Espagne : C'est la crise, « Salvados » explique pourquoi
Par jcsPublié le
« Salvados » est l'une des émissions les plus regardées de la télé espagnole. Le programme, fait de reportages sous forme d'entretiens, décrypte chaque semaine les raisons de la crise.
Diffusé sur la Sexta, la sixième chaîne espagnole, « Salvados » (« Sauvés ») connaît depuis quelques temps un succès considérable. Plus de 4 millions d'Espagnols se retrouvent devant leur poste chaque dimanche à 21h30, pour mieux comprendre les mécanismes de la crise qui secoue leur pays.
Animée par le journaliste Jordi Evole, l'émission, créée en 2008, a connu plusieurs phases, avant de parvenir à sa version actuelle. A l'origine, le programme traitait de thématiques sérieuses, avec un certain humour décalé et provocateur, ce qui lui valut parfois quelques désagréments.
Ainsi, en 2008, un collectif estima qu'une émission consacrée à l'église espagnole, était offensant, et demanda le boycott de « Salvados ». La même année, des nostalgiques du franquisme s'indignèrent que lors d'un reportage, une gerbe de fleurs avec un drapeau aux couleurs républicaines, soit déposée sur la tombe du général Franco.
Sans tabou
Peu à peu, l'émission abandonna le volet humoristique, mais sans perdre son côté subversif. Désormais, le programme aborde chaque dimanche un thème précis, et, sous forme de séquences filmées, donne la parole à des experts ou à des citoyens concernés par le thème traité.
Une série d'entretiens filmés en tête à tête compose l'émission, ouvrant la porte aux débats, sur des sujets souvent polémiques.
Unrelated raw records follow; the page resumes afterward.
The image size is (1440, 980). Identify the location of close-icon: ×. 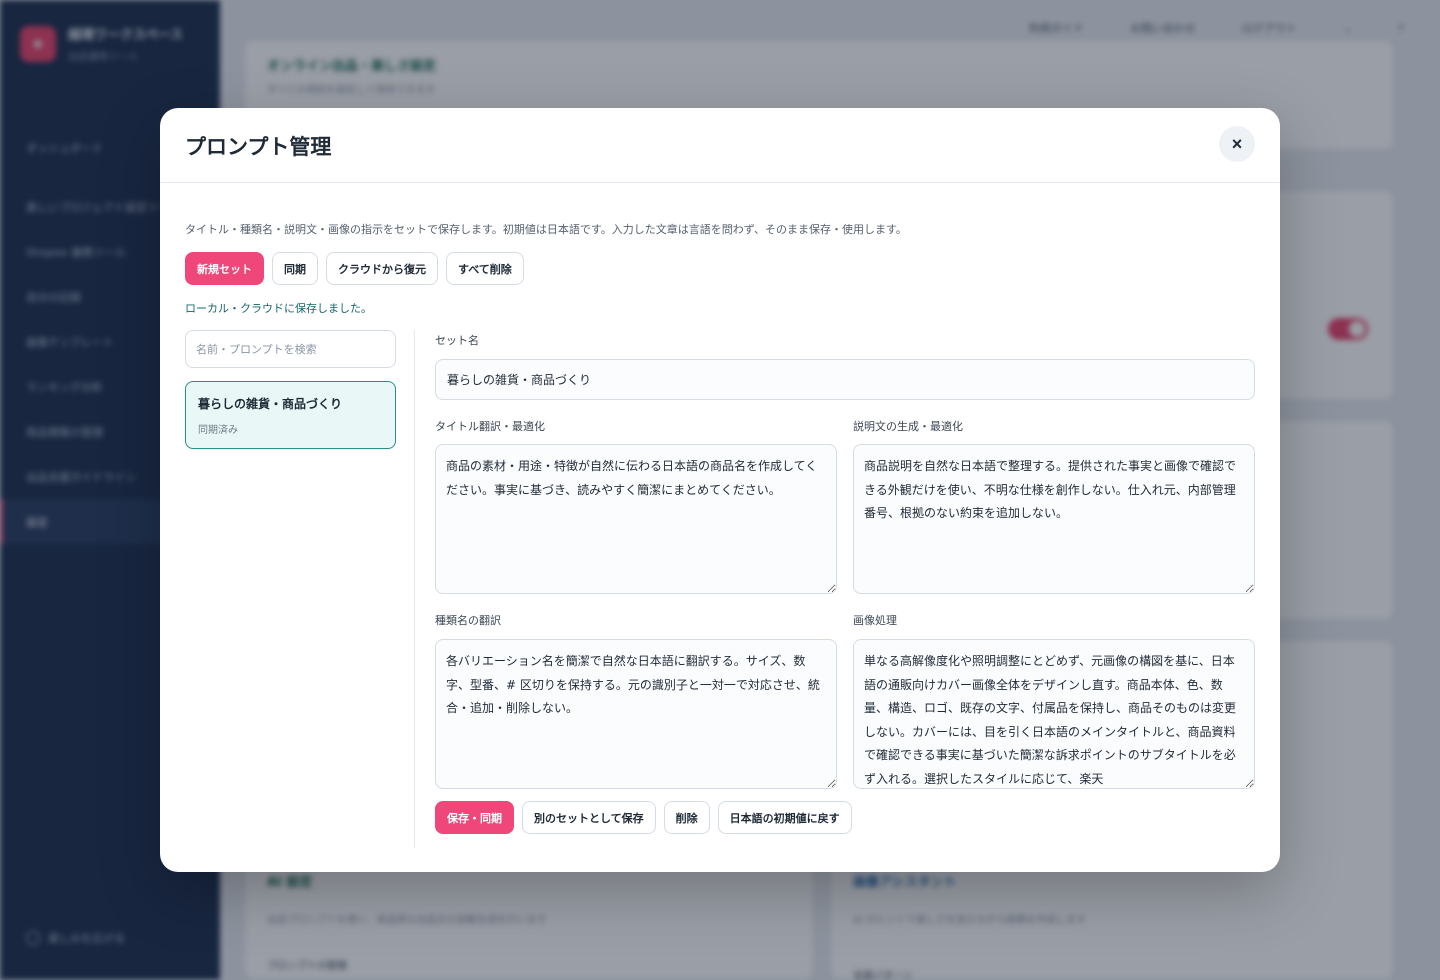
(1237, 144).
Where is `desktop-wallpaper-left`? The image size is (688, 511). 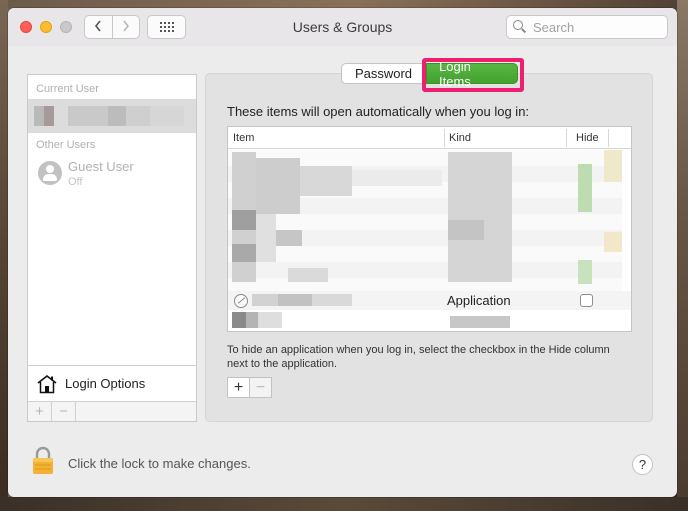
desktop-wallpaper-left is located at coordinates (4, 256).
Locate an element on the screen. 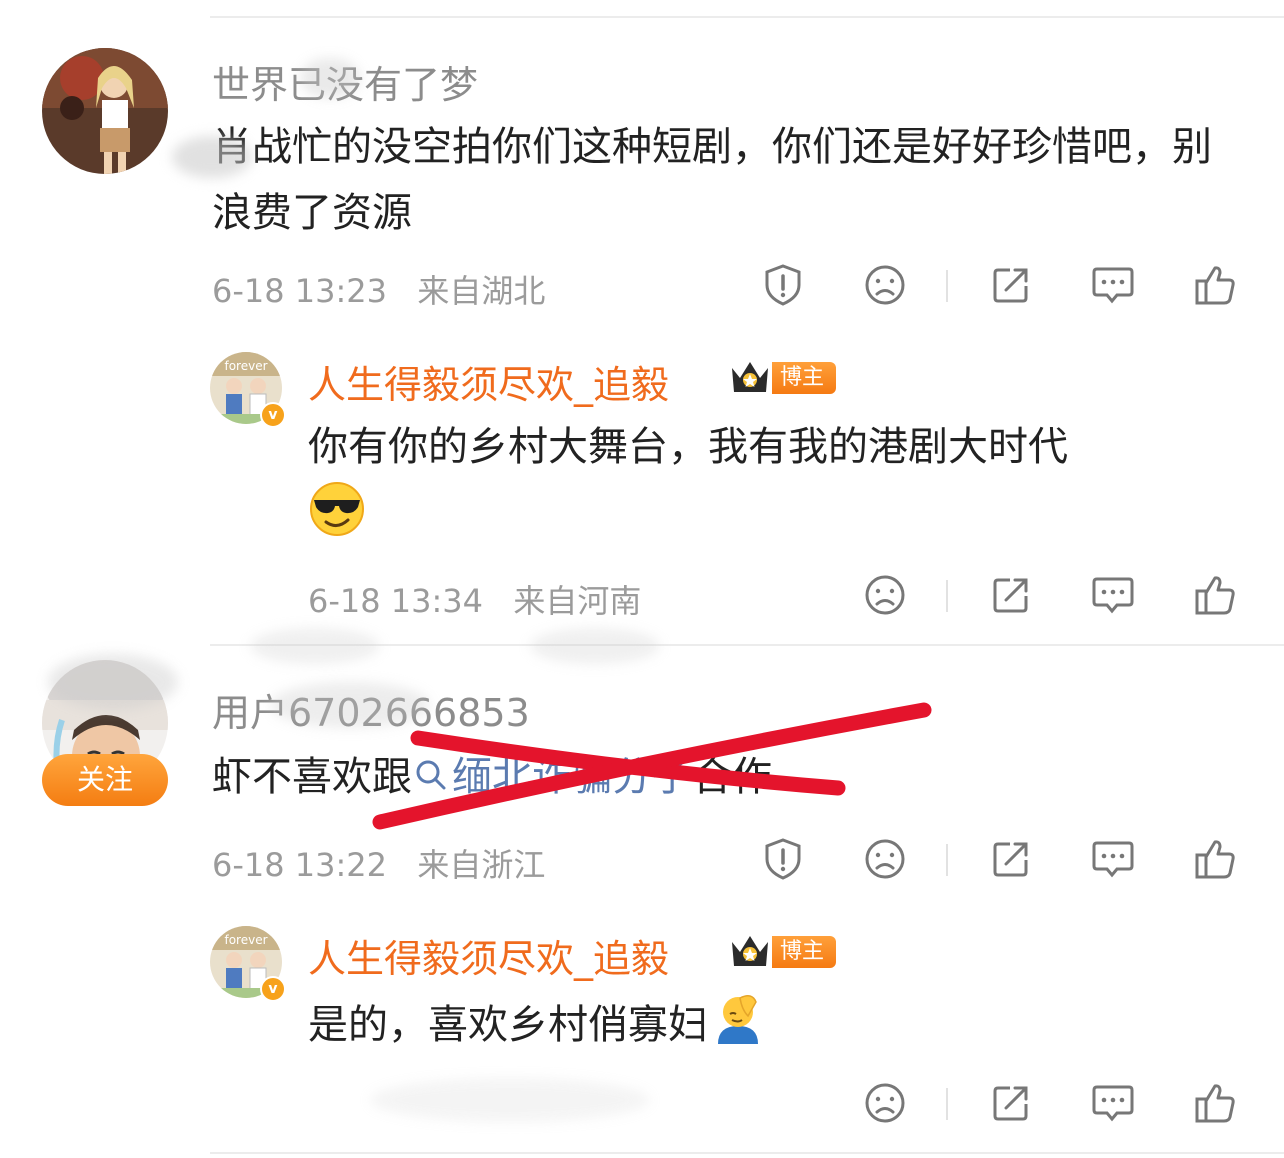  topic-label: 缅北诈骗分子 is located at coordinates (572, 777).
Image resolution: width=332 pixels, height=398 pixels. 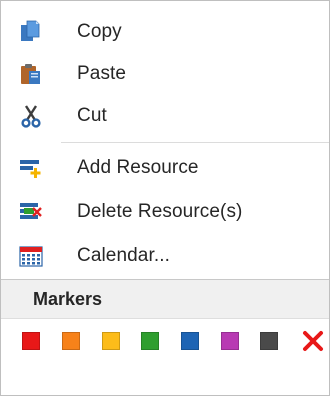 I want to click on markers-header: Markers, so click(x=165, y=299).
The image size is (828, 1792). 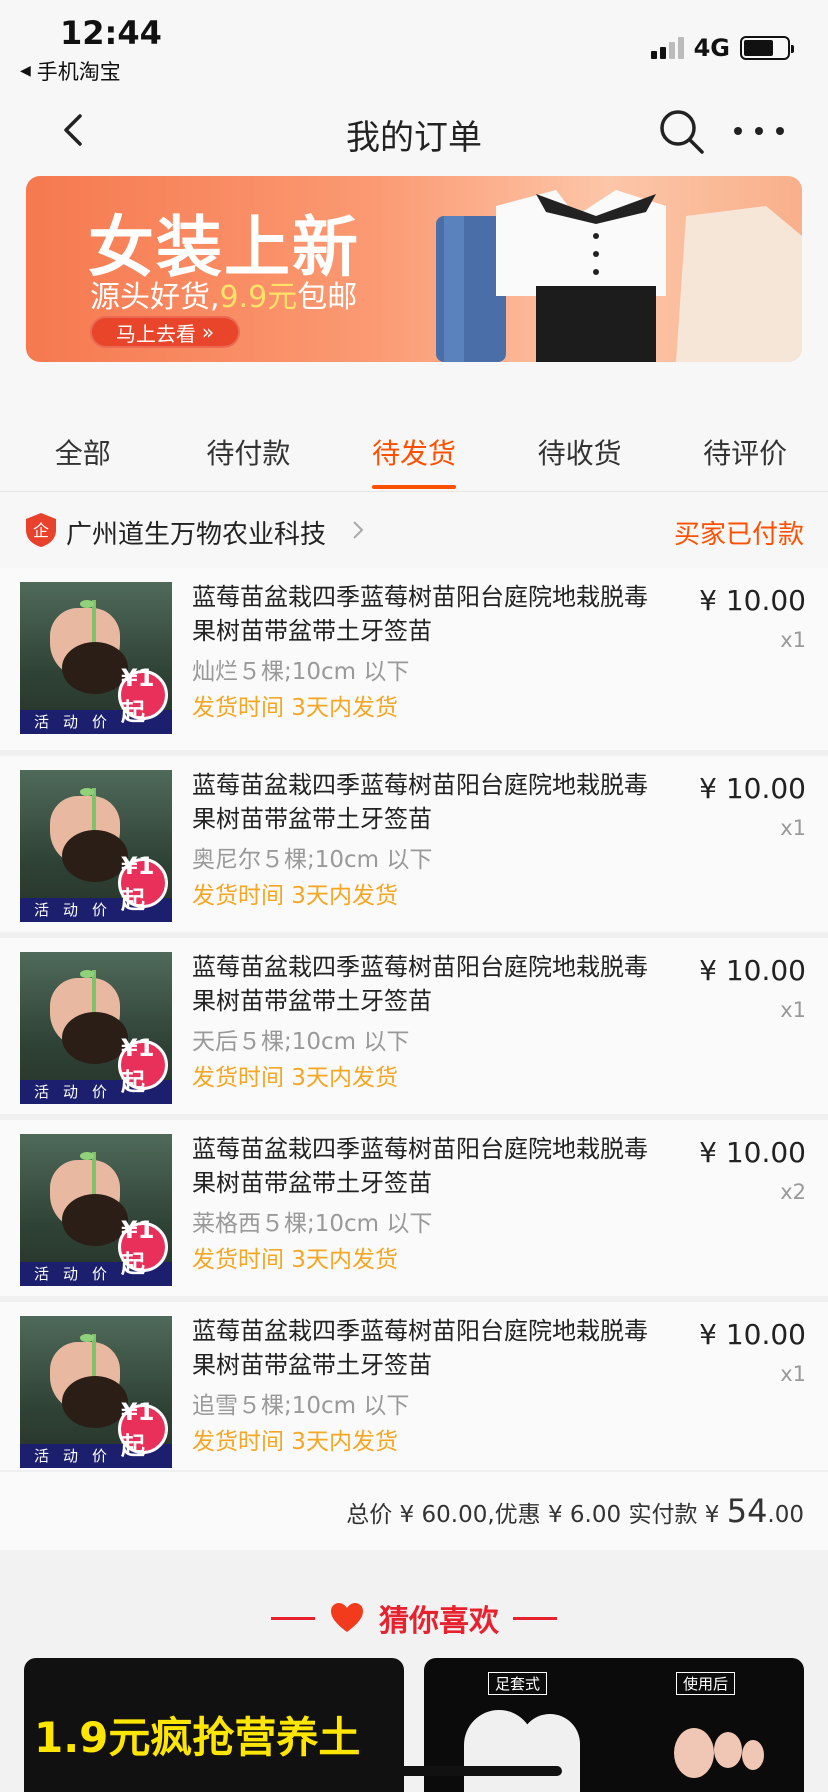 What do you see at coordinates (786, 1515) in the screenshot?
I see `total-paid-decimal: .00` at bounding box center [786, 1515].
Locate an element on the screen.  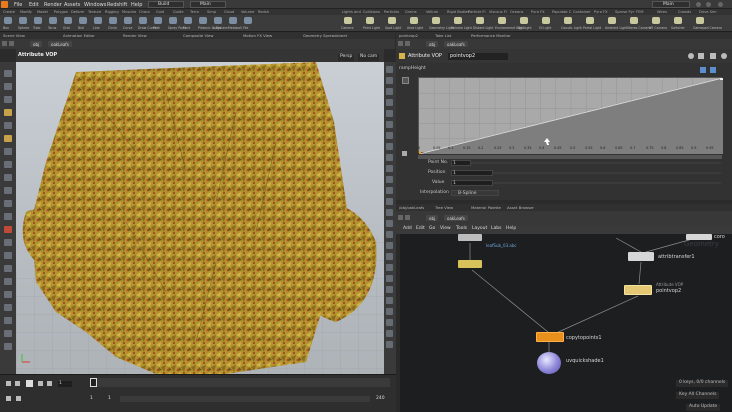
current-frame-field: 1 is located at coordinates (65, 384).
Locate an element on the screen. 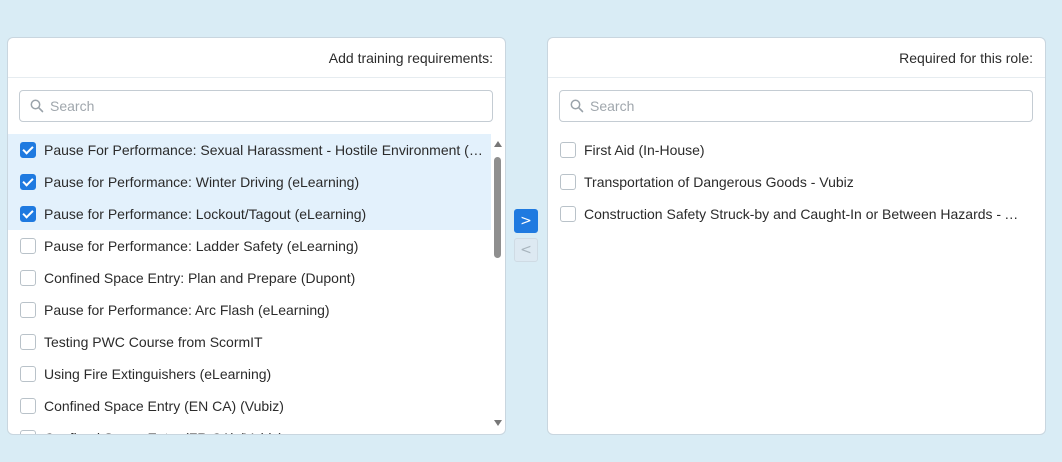  list-item-label: Using Fire Extinguishers (eLearning) is located at coordinates (158, 374).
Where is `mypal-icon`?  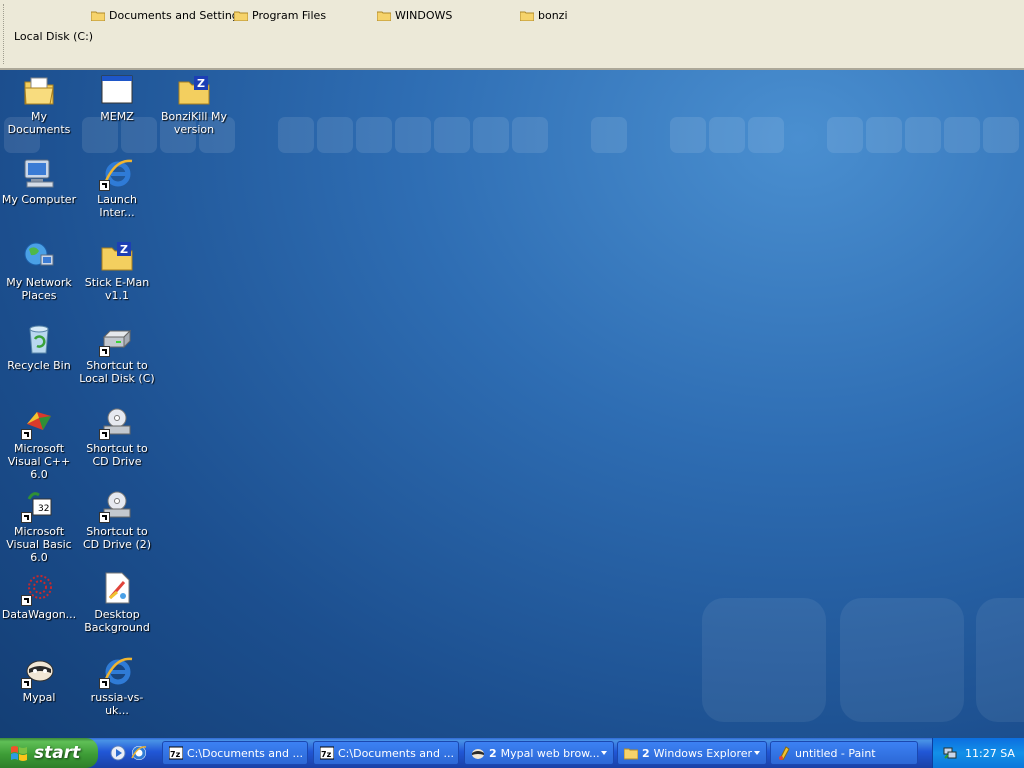
mypal-icon is located at coordinates (478, 753).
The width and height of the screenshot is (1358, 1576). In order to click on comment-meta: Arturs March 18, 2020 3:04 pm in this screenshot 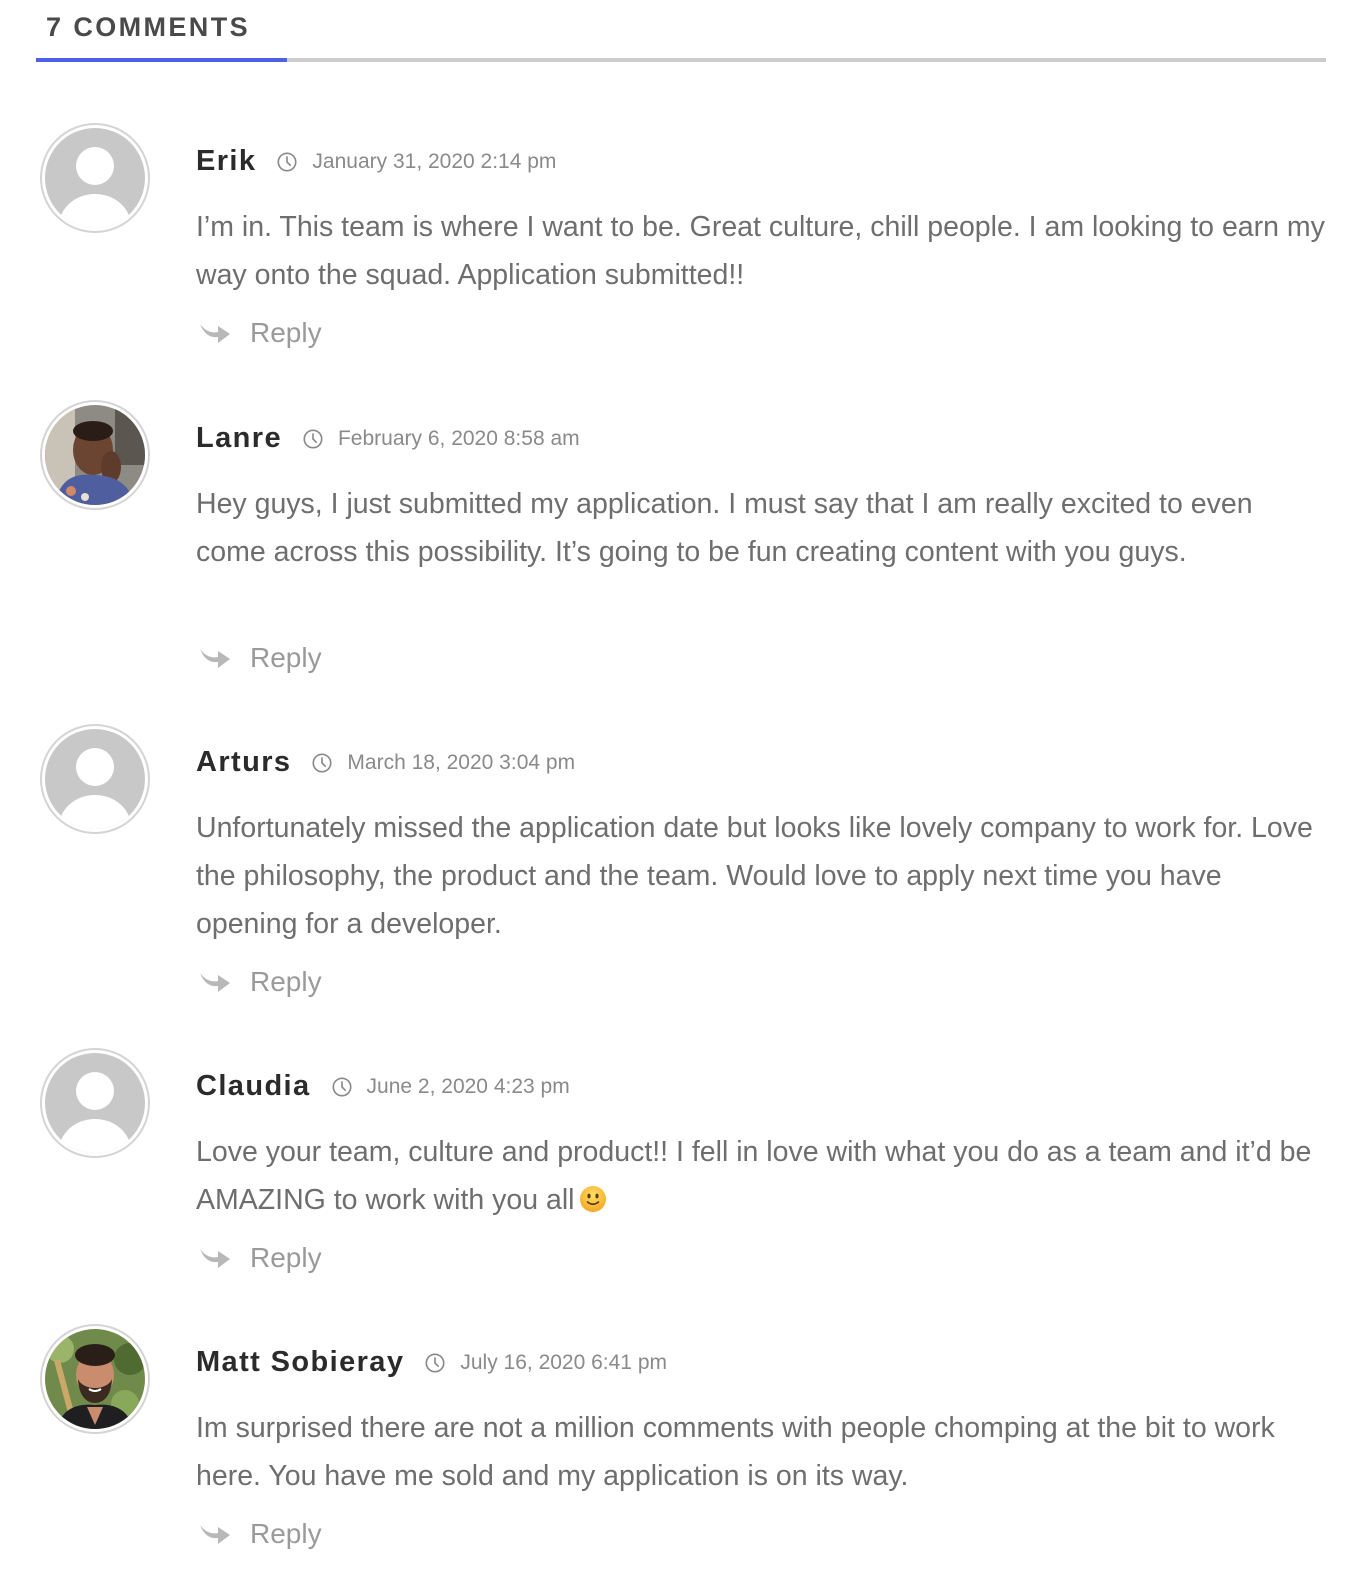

Dans une Espagne secouée par une crise brutale, où le taux de chômage frôle les 25%, où le système bancaire est à la dérive, où les propriétaires de logement sont contraints d'hypothéquer leurs biens à cause de crédits spéculatifs exorbitants, « Salvados » met le zoom sur ces situations et permet d'en analyser les causes.
L'émission n'épargne pas les institutions, et tente de décrypter, sans aucun tabou, les raisons profondes qui ont mis le pays dans cet état. « L'Espagne traverse une période de doutes et s'interroge sur ces institutions. Nous faisons partie de cette Espagne-là. Nous avons créé ce programme pour comprendre ce qu'il se passe », explique le journaliste Jordi Evole.
Avec près de 140 000 fans sur Facebook, ou un compte Twitter suivi par plus de 200 000 abonnés, « Salvados » est devenu une source de référence dans cette Espagne en crise. En 2011, l'émission a reçu le prix Iris récompensant la meilleure émission d'actualité.
Parole directe
Dernièrement, le programme évoquait le système médical. La surconsommation de médicaments était en question. Une statistique servait de support à l'émission : l'Espagne est le deuxième pays au monde pour sa consommation de médicaments par habitant.
Sur le site internet de « Salvados », la série d'entretiens consacrés à ce thème est accessible. On peut ainsi constater comment se structure l'émission et comprendre ce qui fait son succès.
Le programme donne le temps aux intervenants d'expliquer leurs points de vue. Les entretiens durent cinq ou dix minutes, en tête à tête avec Jordi Evole. Et le témoignage du médecin de famille a autant de valeur que l'avis du directeur de l'Institut de Pharmacologie.
La parole est très directe, certaines formules chocs, reprises dans les titres des vidéos, provoquent forcément le débat, et permettent aux téléspectateurs de saisir les clefs pour comprendre les enjeux liés au thème traité.
Sur l'exemple du système médical, les phrases mises en exergue suffisent à s'en convaincre : « Qu'y a-t-il de mal à ce que le gouvernement et l'industrie pharmaceutiques s'entendent ? », explique le directeur de la communication du groupement des entreprises pharmaceutiques espagnoles. « Le but du visiteur médical, c'est de vendre », lance une ancienne visiteuse médicale. « Parfois, le médicament précède la maladie », ajoute le médecin de famille.
A travers ces trois phrases, et avec les arguments développés par chacun, l'analyse des causes de la surmédication en Espagne devient plus concrète.
« Salvados » a le mérite de présenter tout cela de front à ses téléspectateurs. C'est la recette de son succès.